Con el Pepi nos entendíamos de maravillas. Él era flaquito, escurridizo y muy habilidoso, incluso en velocidad. Además le pegaba fuerte y seco, y generalmente iban al arco. Yo estaba algo excedido de peso, y lento, pero los años me habían enseñado a tomarme el tiempo necesario para pensar. Corría menos pero la soltaba más, y al pie. O al vacío. Ya casi no hacía goles, es verdad, pero los hacía hacer. Y el Pepi me entendía. Sabía que cuando yo recibía en mitad de cancha, con un par de metros de libertad, lo iba a buscar a él. Se cansó de meterla ese año, porque además teníamos buena defensa y el orden para imponer nuestro juego. Terminamos la primera rueda terceros, a un punto del escolta y a 3 del puntero; y en la segunda ganamos cuatro al hilo y nos trepamos a la punta. Faltaba mucho, pero estábamos muy firmes, muy sólidos, y con todo el grupo tirando para el mismo lado: para adelante.

Cuando bajamos a los de la Eloísa lo festejamos con un asado en los parrilleros del fondo. Un par fueron en auto al pueblo a comprar carnes, pan y chupi, y el resto nos quedamos hablando al pedo y cagándonos de risa alrededor del fuego que prendió el Negro Ezequiel. Le gustaba hacer ceremonia al Negro. Prender el fuego, para él, era un rito, una ciencia. Hacía un círculo perfecto con los carbones más grandes y después, como si estuviera jugando al Tetris, apilaba meticulosamente las piezas que sacaba de a una, y después de tantear a ciegas dentro de la bolsa de cartón, hasta construir una verdadera muralla cilíndrica negra. Cortaba tiras de diario, las enrollaba presionando obsesivamente y las acomodaba en el centro de ese futuro volcán. Rompía con certeras patadas las ramas que previamente había recolectado en los alrededores y las disponía prolijamente encima de los chorizos de papel.
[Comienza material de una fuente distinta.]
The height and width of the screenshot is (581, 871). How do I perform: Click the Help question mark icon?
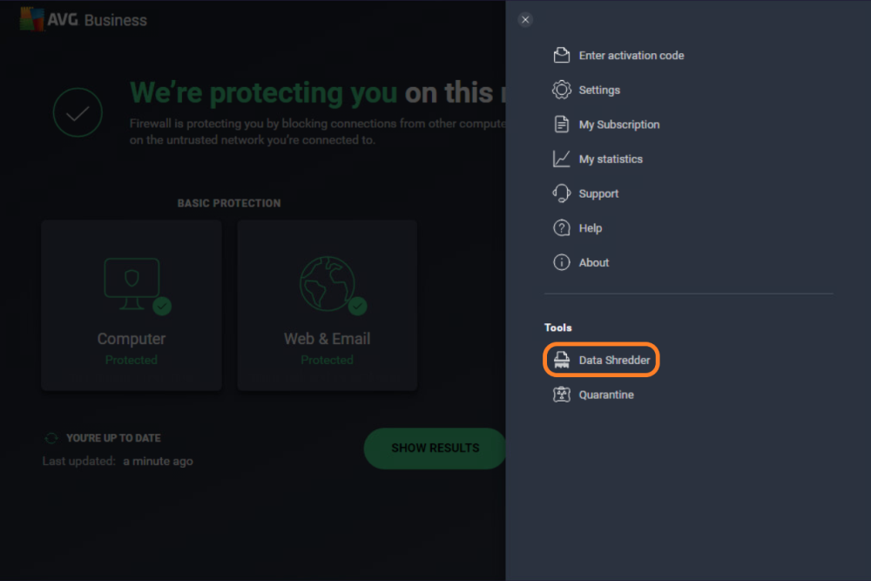560,227
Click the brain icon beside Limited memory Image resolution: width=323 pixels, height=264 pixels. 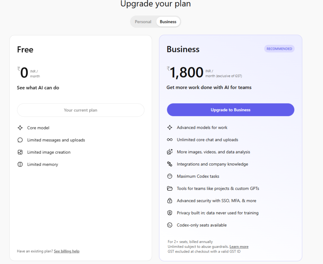(20, 164)
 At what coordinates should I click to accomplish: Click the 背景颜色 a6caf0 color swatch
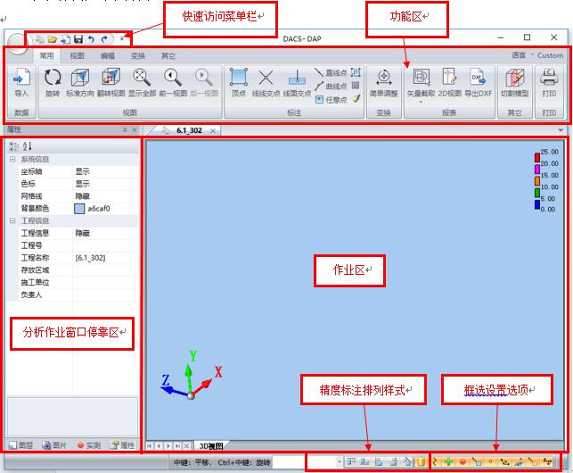pos(79,208)
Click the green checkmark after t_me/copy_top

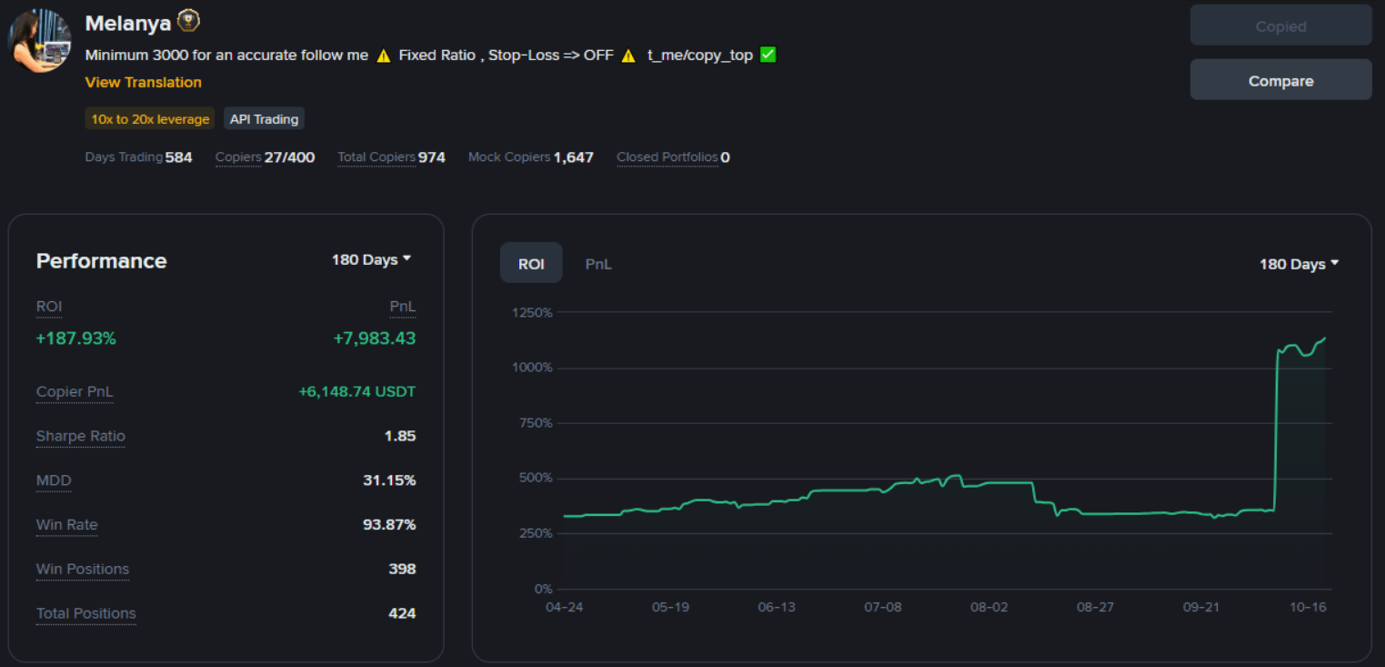coord(768,55)
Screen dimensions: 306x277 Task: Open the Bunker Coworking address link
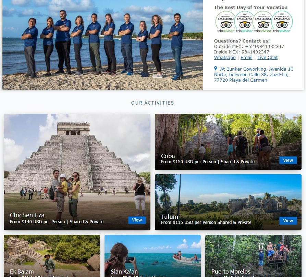[x=254, y=74]
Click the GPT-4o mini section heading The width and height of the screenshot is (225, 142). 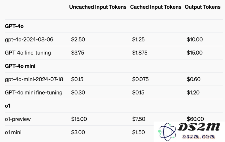pyautogui.click(x=20, y=66)
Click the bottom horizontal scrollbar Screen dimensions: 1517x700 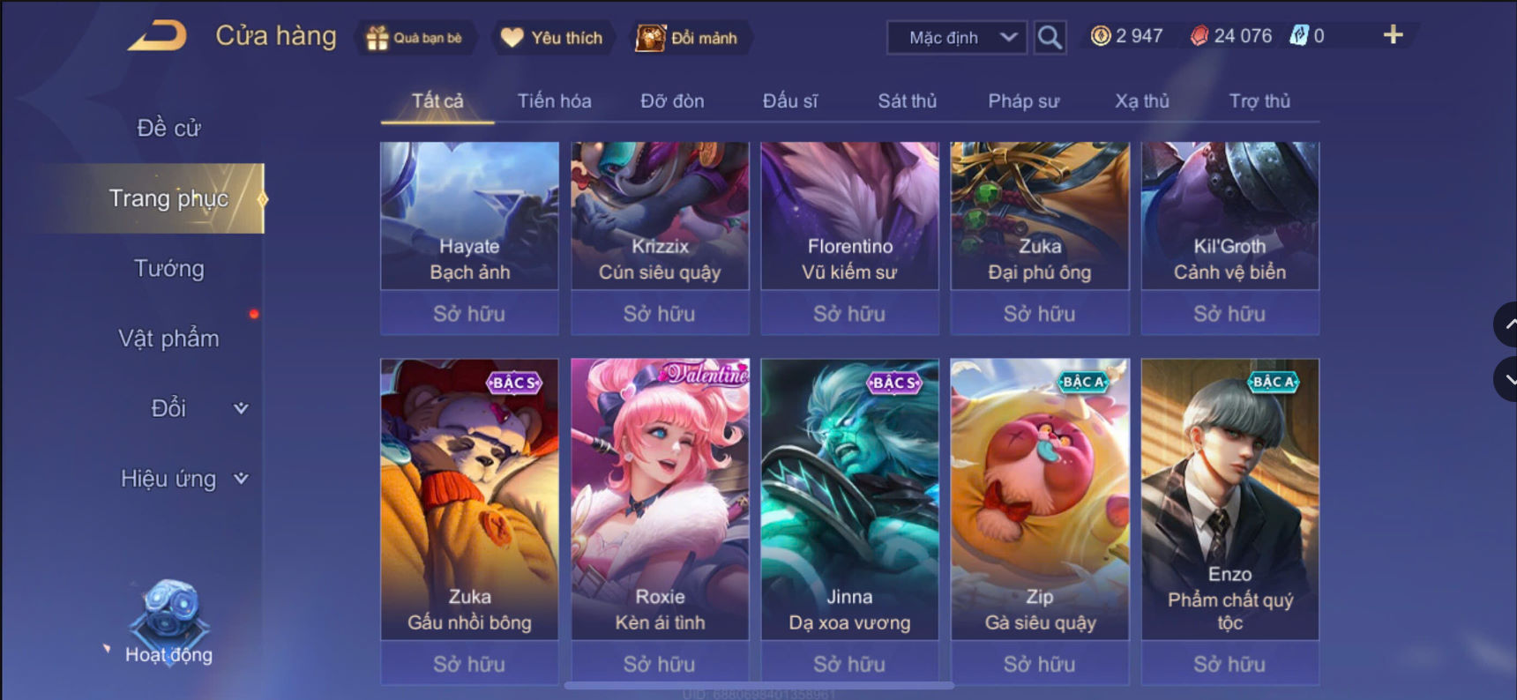[x=759, y=685]
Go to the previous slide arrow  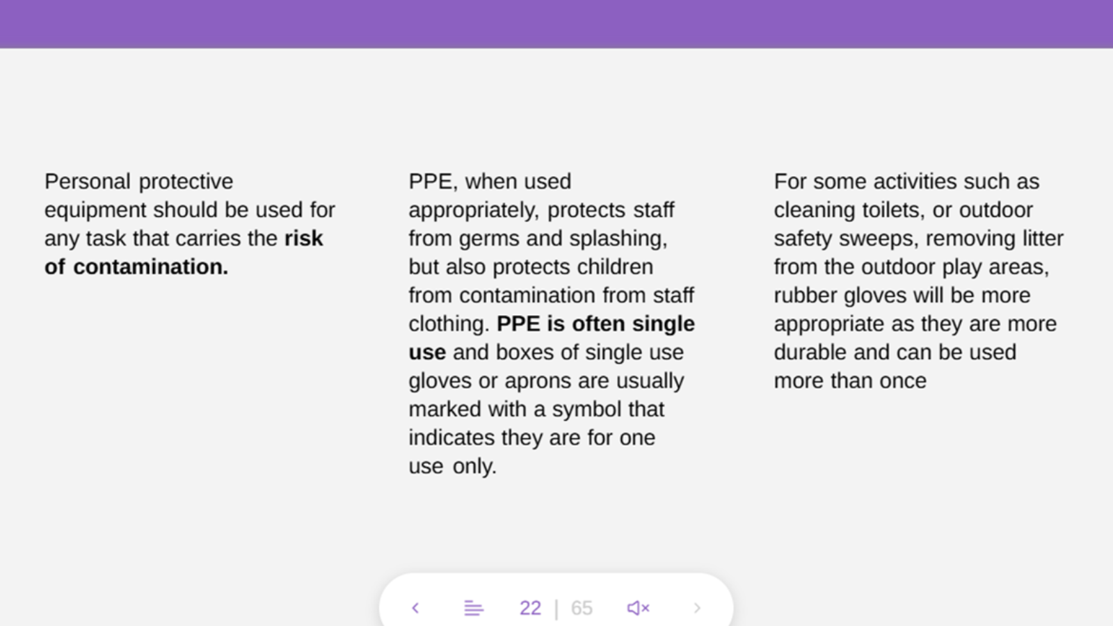coord(415,608)
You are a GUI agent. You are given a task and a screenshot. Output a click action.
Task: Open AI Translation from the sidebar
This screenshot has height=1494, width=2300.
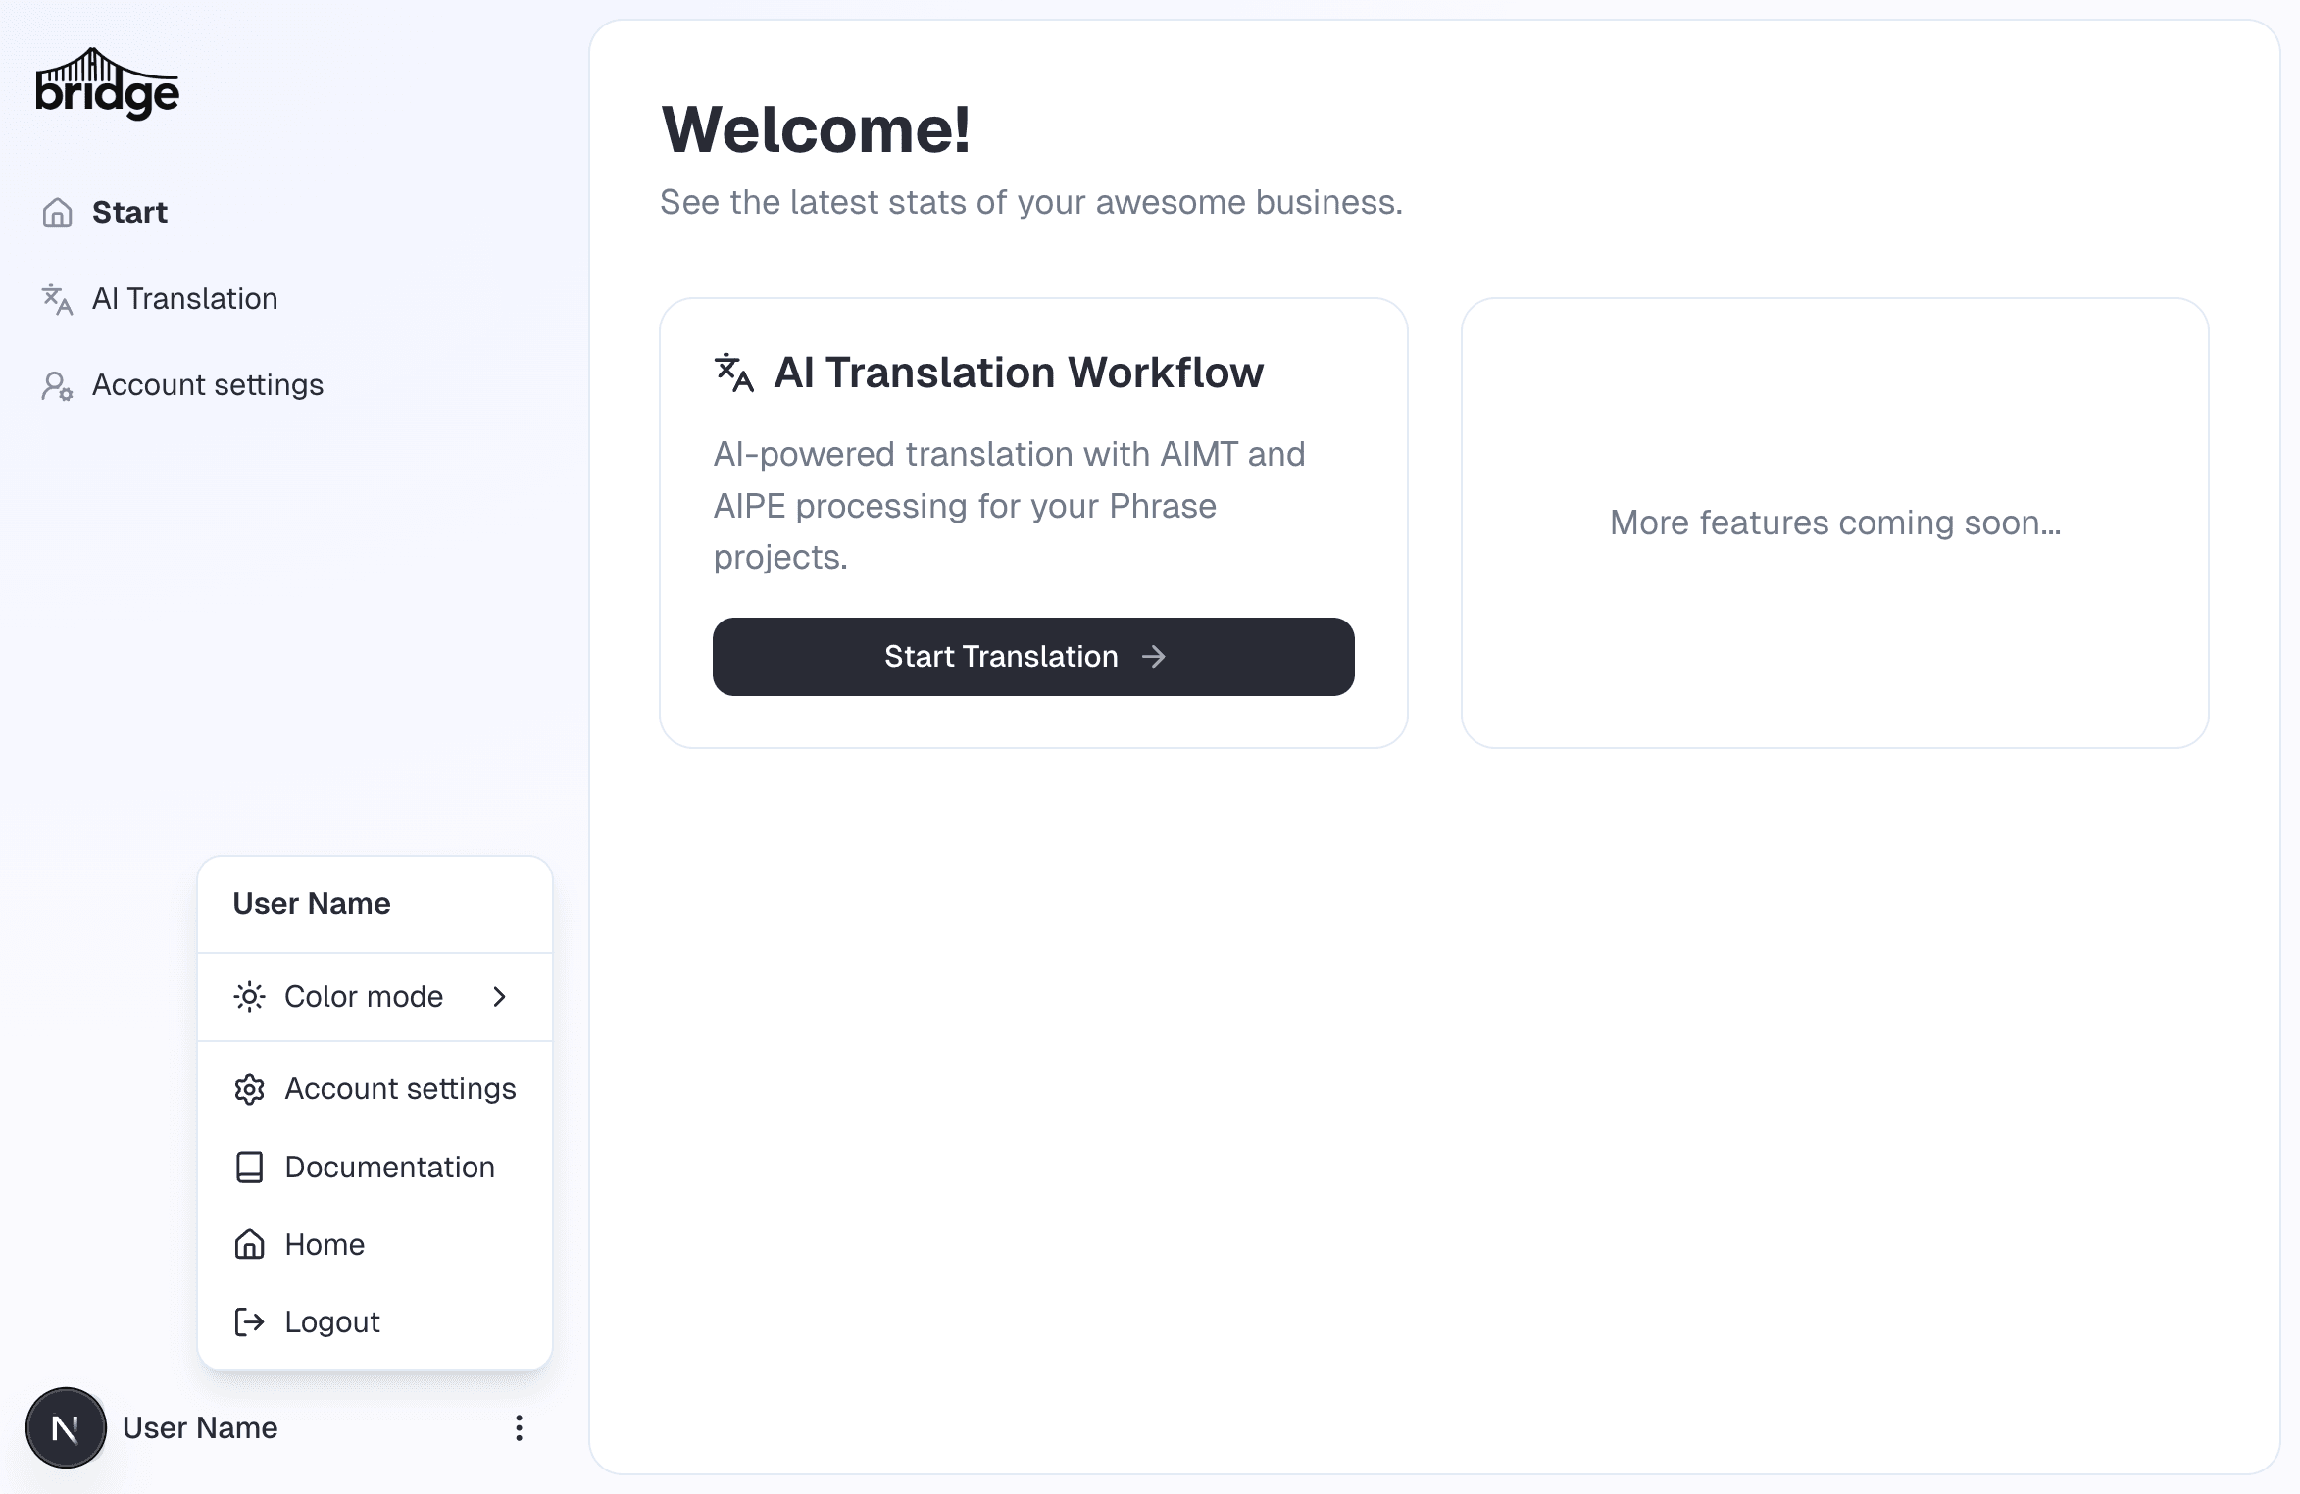pyautogui.click(x=184, y=298)
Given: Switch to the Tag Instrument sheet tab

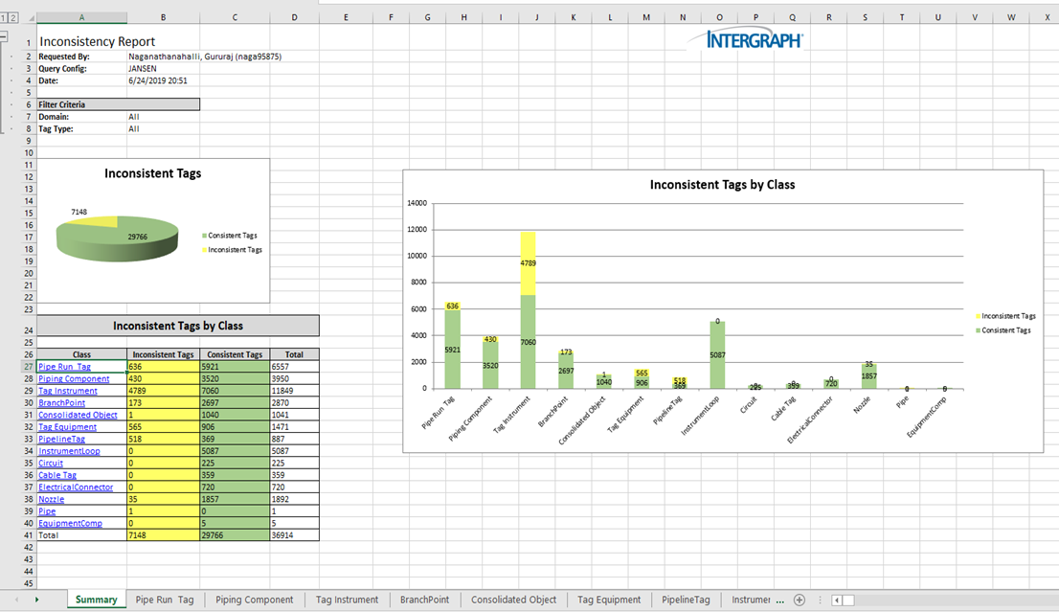Looking at the screenshot, I should (347, 600).
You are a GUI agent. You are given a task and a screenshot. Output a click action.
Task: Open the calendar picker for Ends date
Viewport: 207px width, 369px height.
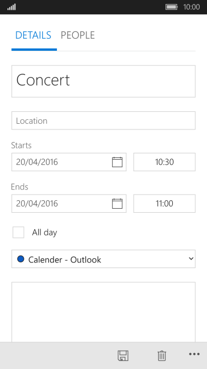click(117, 204)
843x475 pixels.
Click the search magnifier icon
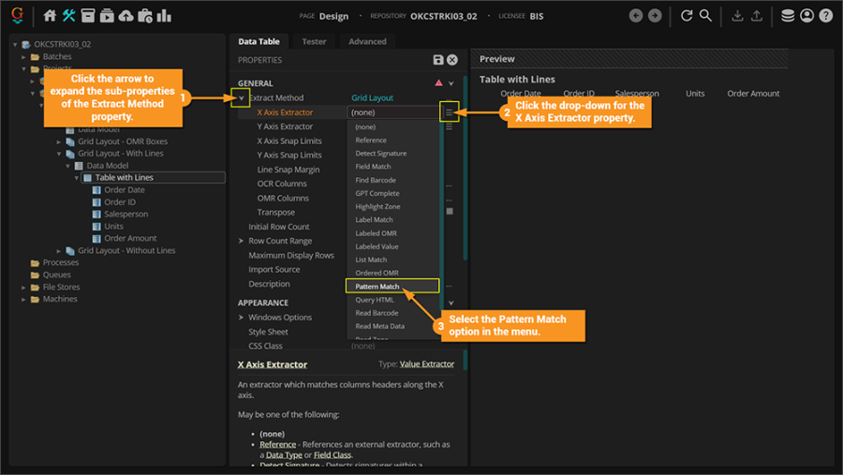[x=705, y=16]
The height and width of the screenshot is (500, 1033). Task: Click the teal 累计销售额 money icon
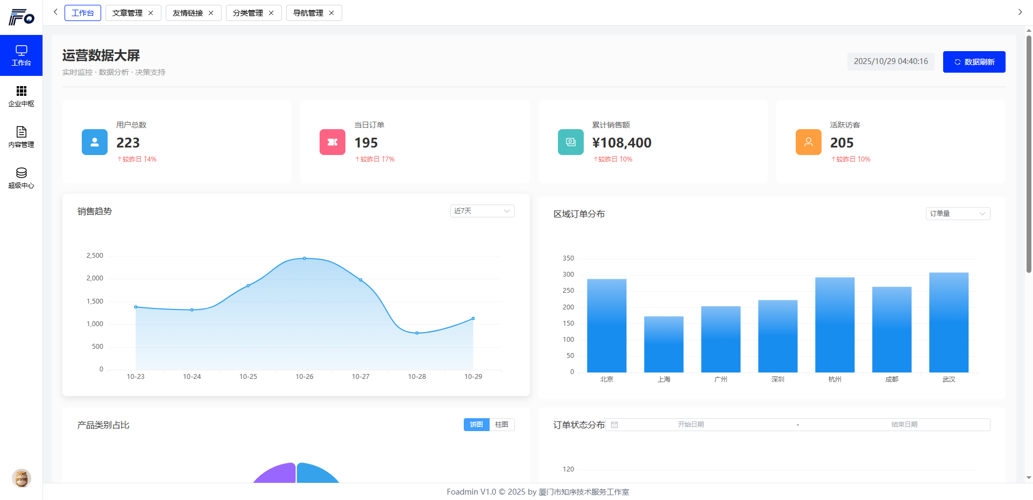[x=570, y=142]
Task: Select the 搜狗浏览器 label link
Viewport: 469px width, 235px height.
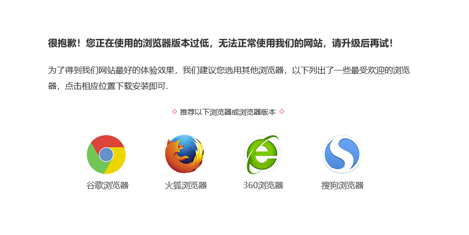Action: 342,186
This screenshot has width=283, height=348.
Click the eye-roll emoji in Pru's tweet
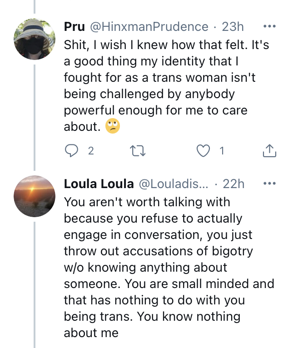pos(112,127)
En un momento cayeron los que habían ido a hacer las compras y Mario, con una cara de ojete impresionante, contó que había perdido la billetera. Que volvieron a buscarla y relojearon todo el camino, pero nada. «La tarjeta de crédito, el registro de conducir, ¡el carné de Central!», puteaba el Mario. «¿Y mañana cómo carajo entro a la cancha?», preguntaba a gritos y con la cara roja de indignación.

La verdad no me acuerdo bien cómo empezó todo, en qué momento se pudrió. Sí que habíamos tomado una banda de Fernet y vino, que Mario estaba re sacado y batía cualquiera, y que el Pepi, lejos de compadecerse de su amigo, porque se conocían de pibitos, lo re verdugueaba. Nosotros, el resto, ni nos dimos cuenta porque si no podríamos haber hecho algo para evitarlo, pero en un tiro se estaban agarrando a los bollos mal. Jorgito se quiso meter a separar y se comió un piñón bárbaro en el ojo. Se levantó hecho una furia, agarró la palita de las brasas y se la partió en el lomo al Pepi. El Gordo, al que le encantaba pelear, aprovechó y lo sacudió en el otro ojo. Claudio se le colgó de los hombros pero, aunque le rasguñó toda la jeta, no pudo evitar que el Gordo se lo sacara de encima y lo revoleara contra uno de los bancos de cemento. Alcancé a escuchar al Fefe que le decía al Guille: «¿Sabés cuánto hace que te tengo ganas a vos?», antes de surtirlo y hacerle saltar los chocolates de la boca.  A mí me embocaron de atrás, en la oreja, creo que Miguel, y repartí un par de quemas al tun tun. Hasta que me dobló un bastonazo en el hígado y, arrodillado, sentí como me esposaban atrás de la nuca. Terminamos todos en la alcaidía de San Lorenzo, rotos y sin dirigirnos la palabra. Y al club, al club no nos dejaron entrar nunca más.